Un extrait du Manifeste – à paraître – par lequel la MCD prend « position pour un projet politique de décroissance et de post-croissance » ; sous le titre : La décroissance, c’est l’opposition politique à la croissance.

On n’a jamais autant parlé de décroissance ?

On fait beaucoup plus souvent qu’avant usage du terme, en effet. Mais quand on fréquente un peu les «rencontres» décroissantes, on s’aperçoit qu’il y a plusieurs utilisations du terme.

Lesquelles ?

L’usage le plus fréquent est un usage «parapluie»: on rassemble sous le terme de façon peu construite tout ce qui peut passer pour une critique de la croissance ou qui préfigurerait un monde libéré de l’emprise de la croissance. Ce qui caractérise cet usage, c’est que l’hétérogénéité y est valorisée sans critique comme une richesse alors que politiquement ce devrait être beaucoup plus critiquable: car c’est peut-être à la fois une facilité pratique et une paresse théorique. Cet usage permet de se raconter que la décroissance est une révolution en marche et évite donc de se demander pourquoi et comment il faudrait procéder pour la rendre acceptable à tous ceux qui aujourd’hui n’y adhèrent pas.

Dans son usage «académique», la décroissance – souvent confondue avec la post-croissance – est un champ d’études universitaires qui va des degrowth studies à la défense d’une autre économie hétérodoxe (qui serait l’économie écologique). Les décroissants de ce type se rencontrent dans des colloques, publient des articles dans lesquels ils se citent. Leur degré de politisation est minimal, quand ils ne se retranchent pas derrière la fictive neutralité politique du chercheur.

Il y a enfin ce que l’on pourrait repérer comme un usage «temporel» de la décroissance, c’est-à-dire cette «époque» a) qui permettra de quitter le monde de la croissance, époque qu’il vaudrait mieux b) qu’elle ne tarde pas trop et qui, si elle advient, c) devrait être la plus brève possible. Ces deux conditions sont des défis intrinsèquement politiques.

Ces trois usages ne sont pas vraiment incompatibles mais est-ce que vous voulez dire qu’ils sont plus parallèles que convergents ?

Aujourd’hui, oui. Il y a des rencontres mais ce sont plus des croisements ou des «regards croisés» que du commun.

Comment, selon vous, pourrions-nous alors accéder à une définition commune de la décroissance, ce qui semble pourtant le minimum pour un courant de pensée et d’action qui ne cesse de proclamer qu’il met le «commun» en son cœur ?

Il ne faut pas aller trop vite et pour cela, à la MCD, nous pensons qu’il est bon de procéder progressivement, en passant par des définitions de plus en plus politiques.

Au premier niveau, il faut repartir de ce qui fait consensus : la décroissance est la réduction de la production et de la consommation ; suivant les variantes, cette réduction est «en dernière instance» économique, énergétique, matérielle (et même pour certains elle est démographique).

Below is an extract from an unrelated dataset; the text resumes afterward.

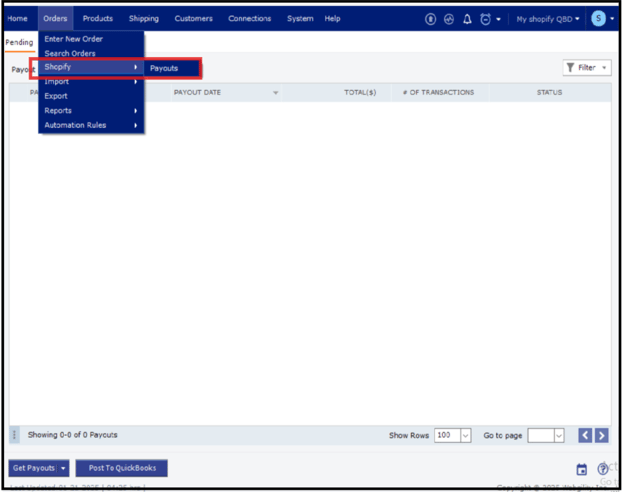Click the user avatar 'S' icon

click(x=598, y=19)
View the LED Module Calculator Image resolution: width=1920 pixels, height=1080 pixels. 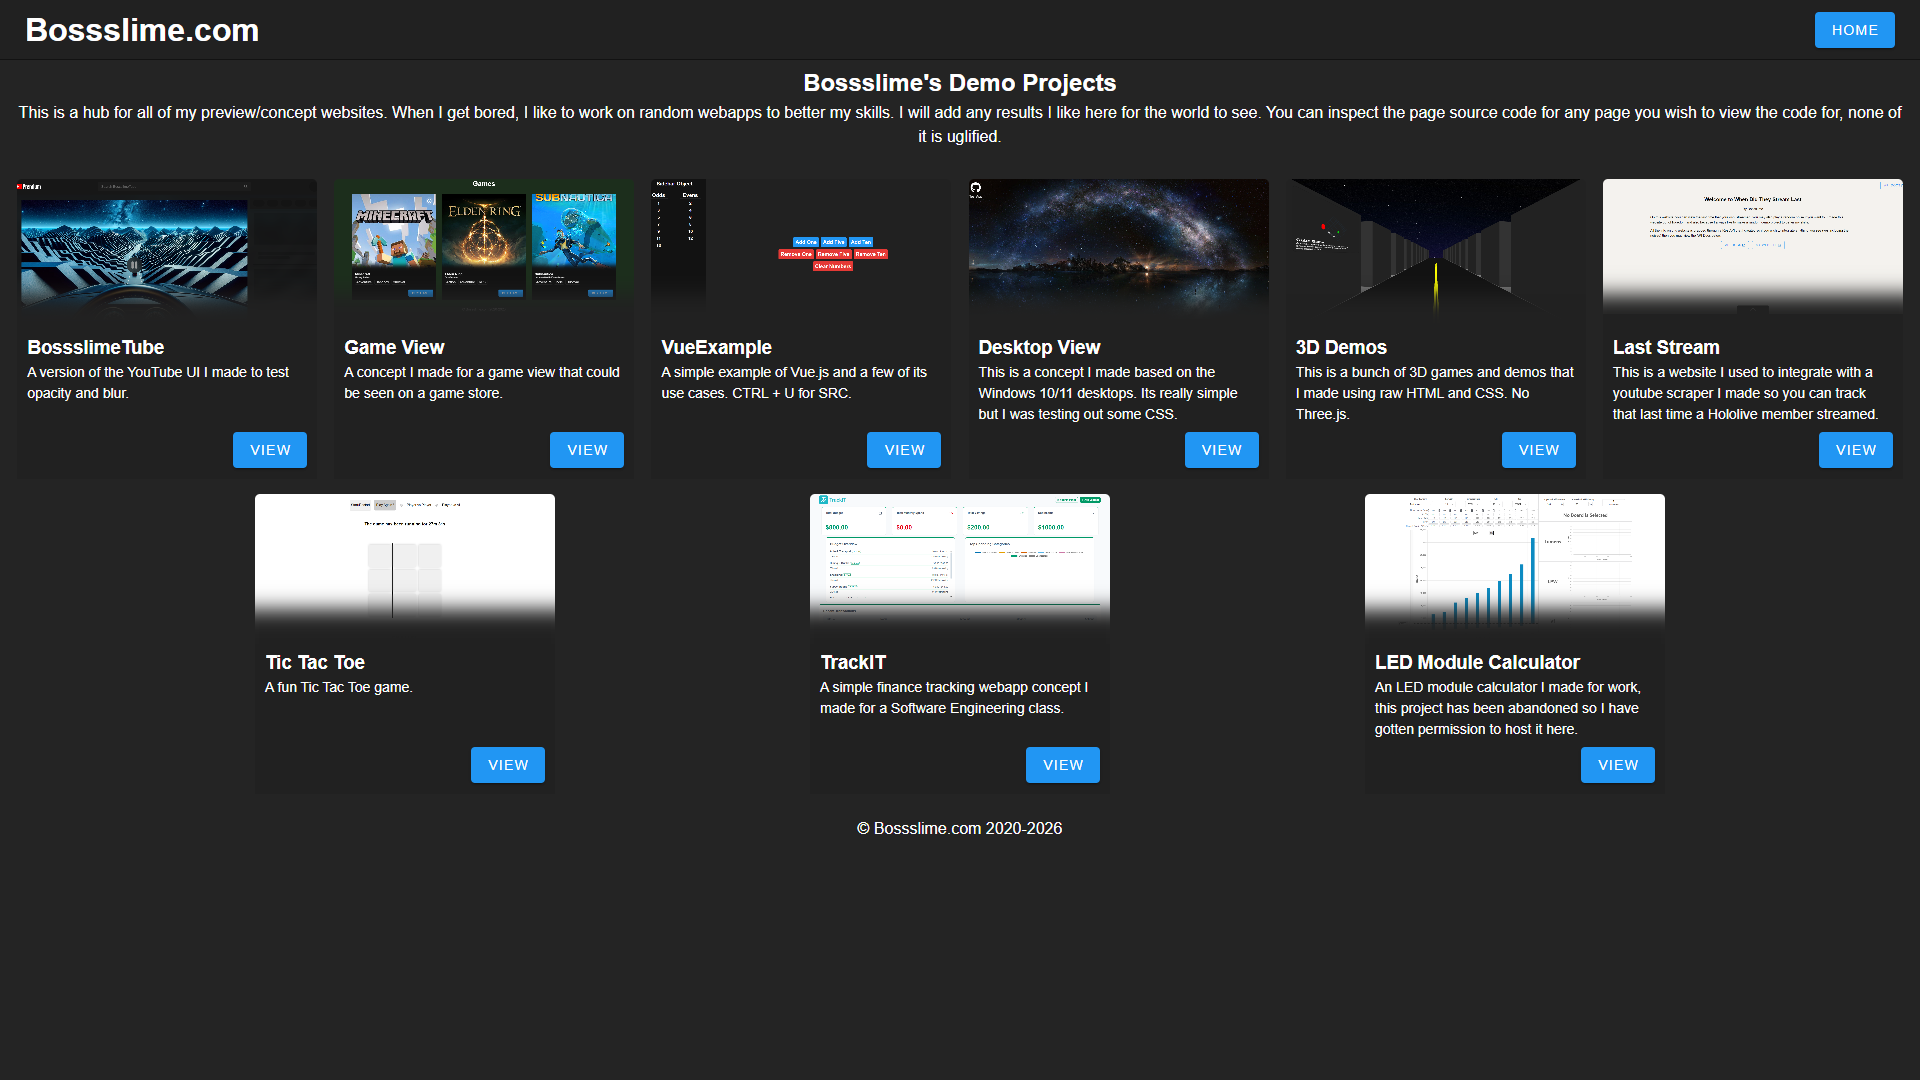pyautogui.click(x=1617, y=764)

A un deuxième niveau, la décroissance est la sortie du «monde de la croissance». Il s’agit là d’une première extension de la notion de croissance. La croissance n’est pas seulement une «boussole» économique, c’est un «monde». Et ce monde est rempli par des valeurs, des modes de vie et des attachements. A la MCD, nous nous appuyons beaucoup sur la lecture d’un certain nombre d’auteurs contemporains pour penser cette extension : en particulier Hartmut Rosa, Mark Hunyadi, Alexandre Monnin.

Mais c’est le troisième niveau qui est le plus radical si on veut prendre totalement au sérieux l’expression de Serge Latouche : la «décolonisation des imaginaires». A ce niveau, la croissance est plus qu’une «boussole» (économique), plus qu’un «monde» (social et culturel), c’est un «régime» (politique).

Ces trois niveaux sont des marches vers davantage de politisation.

Non seulement cela, mais ils ont tous en commun de définir la décroissance en opposition à la croissance.

La décroissance, c’est donc le contraire de la croissance ?

Oui, à condition de ne surtout pas restreindre la croissance à son domaine de naissance qui était l’économie mais de l’étendre à un «monde» et à un «régime».

La définition commune que la MCD propose est donc : la décroissance est le contraire de la croissance et elle est politique ?

La décroissance est l’opposition politique à la croissance.

Que répondez-vous à tous ceux qui vous reprochent d’avoir choisi un mot négatif ?

D’aller adresser le même reproche à des organisations anticapitalistes, antinucléaires ou antiracistes. Chacun voit bien que celui qui reprocherait à l’antiracisme d’être négatif serait en fait en train de laisser entendre que le racisme pourrait avoir un aspect positif. Au fond, la décroissance n’est un terme négatif que pour ceux pour qui la croissance reste positive.